We can ban plastic shopping bags, or at least charge 10 cents for them, but we are creating more plastic than ever, and dumping a product that doesn’t biodegrade, or recycle easily, into landfills and the oceans.  It is nearly certain that nuclear weapons will be used in anger sometime this century, and the spent fuel from our previous dalliances with nuclear energy sit with no feasible long-term storage option in sight.

People are still ridiculous, of course.  Nearly half the country is filled with climate change deniers, or at least they say that even if deep down they know better.  Even among my friends, I have frustrations.  One person told me that trees are one of the world’s greatest renewable resources.  Of course, 95% of our old growth forests have been cut down.  If a Sequoia tree takes 1,000 years to mature, how exactly is that renewable, and California wildfires just wiped out 10,000 of them that we had protected.  My Grandmother showed me an old photo of my Great Grandmother, a big, strong man that I remember well, standing next to a giant ponderosa he helped cut down.  She asked me rhetorically, “Isn’t that neat?”  and I had to tell her, no, it’s not.  Grandma, those trees don’t exist anymore!

Now the immature trees burn like matchsticks.  People insist on telling me that our California chaparral is fire-tolerant, which is incorrect.  It is indeed fire adapted, but on a scale of 1 or perhaps 2 fires per century.  Many fire-adapted trees and other flora need to be fully mature for their fire adaptations to help it survive.  As an example, the Tecate Cypress in San Diego County is critically imperiled, because existing trees aren’t old and mature enough to drop seeds when fire approaches.

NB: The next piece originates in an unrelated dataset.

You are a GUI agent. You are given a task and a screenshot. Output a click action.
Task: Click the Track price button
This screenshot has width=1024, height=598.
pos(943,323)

We have saved the Bald Eagle, the Grizzly Bear, the Bison, and the California Condor, but we are no closer to learning to co-exist with the habitable world.

So if “Save The Earth” is a useless neologism, what in the heck are we doing?

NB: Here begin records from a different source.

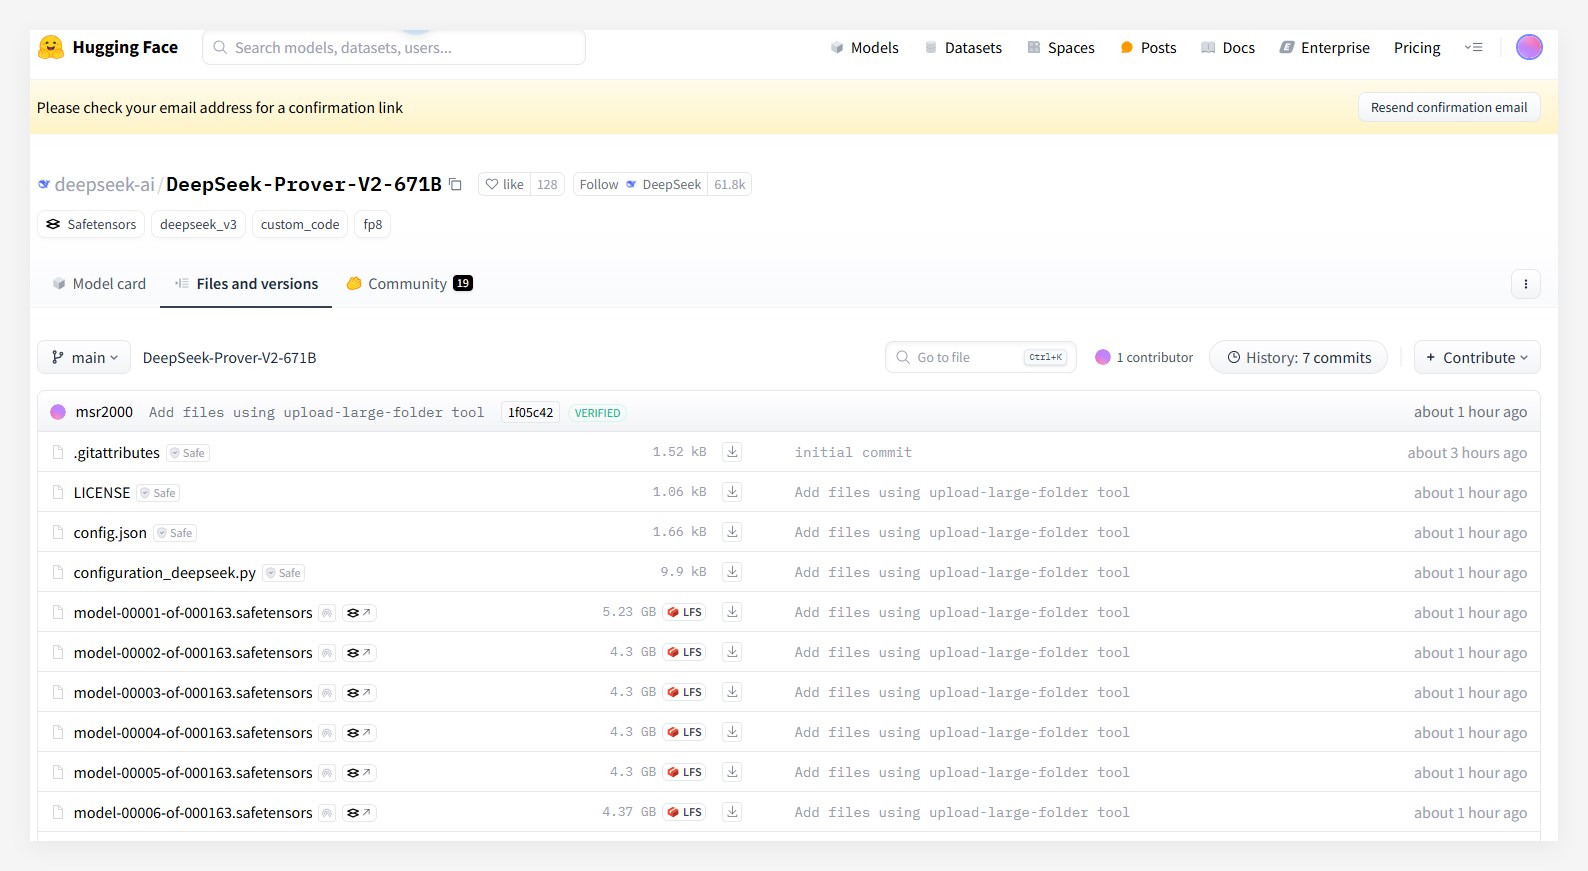1588x871 pixels.
Task: Open the three-dot repository options menu
Action: (1525, 284)
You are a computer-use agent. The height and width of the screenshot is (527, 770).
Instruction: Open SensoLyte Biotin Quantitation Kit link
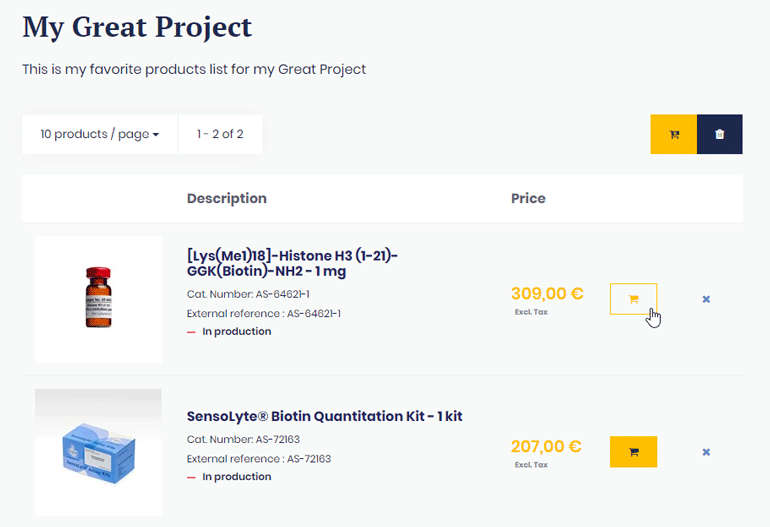click(x=324, y=416)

What we really want, of course, is to save humanity, and to save humanity with our first-world lifestyle, and if we save a few other species along the way, even better.

This isn’t to say that Earth Day is completely useless – indeed, a real day of celebration, reflection, and action is needed.  I want to emphasize action, because honestly, your social media Happy Earth Day post does nothing.  Literally nothing.

Here are some ideas for action to protect some of our lands:

There are more ideas out there, but just a couple I’d recommend, right now:

Stop Buying Bottled Water

Support The Green New Deal

Is there reason to hope?  I often ponder this.  Forget the alarmist articles showing up in your Google News like “We have 3 years to stop global warming to 2 Celsius!”  Those are ridiculous and truth is, we don’t know exactly to what extent the planet will warm to or when.  My gut feeling is that it is already too late.  We will be dealing with further environmental catastrophe.  Miami and Venice may or may not be going concerns at the end of the century.

There will be massive waves of human migration due to weather, available water and resources, and habitability.  With that will come conflict and violence.  It isn’t clear that we will be able to protect humanity and other species at the same time.

But I do believe a lot of people will rise to the occasion.  These may be my grandchildren or great-grandchildren.  Despite the doom and despair I read in the news, and see in the skies, I have to think they will find a way.  I feel powerless to help.  I am a simple IT salesperson, who drives a gasoline-powered vehicle.  All my food comes in single-use plastic.  I sometimes waste energy leaving lights and the television on.  I run the air conditioner when I probably don’t need to.  I don’t know how much I can help, and this does bother me.

I can only hope that the worst of immediate, humanity-caused, climate change happens in a flash, during this transition from the Holocene to the Anthropocene era.  That once the glaciers melt, sea level rises, the weather shifts into more extremes, and a shock is wrought upon all life on Earth, that there will be a moment that we are more ready to co-exist with all life on this planet.  I will have long passed on, and this blog won’t exist in any archive, but perhaps with a second chance, humanity can live in the next epoch right.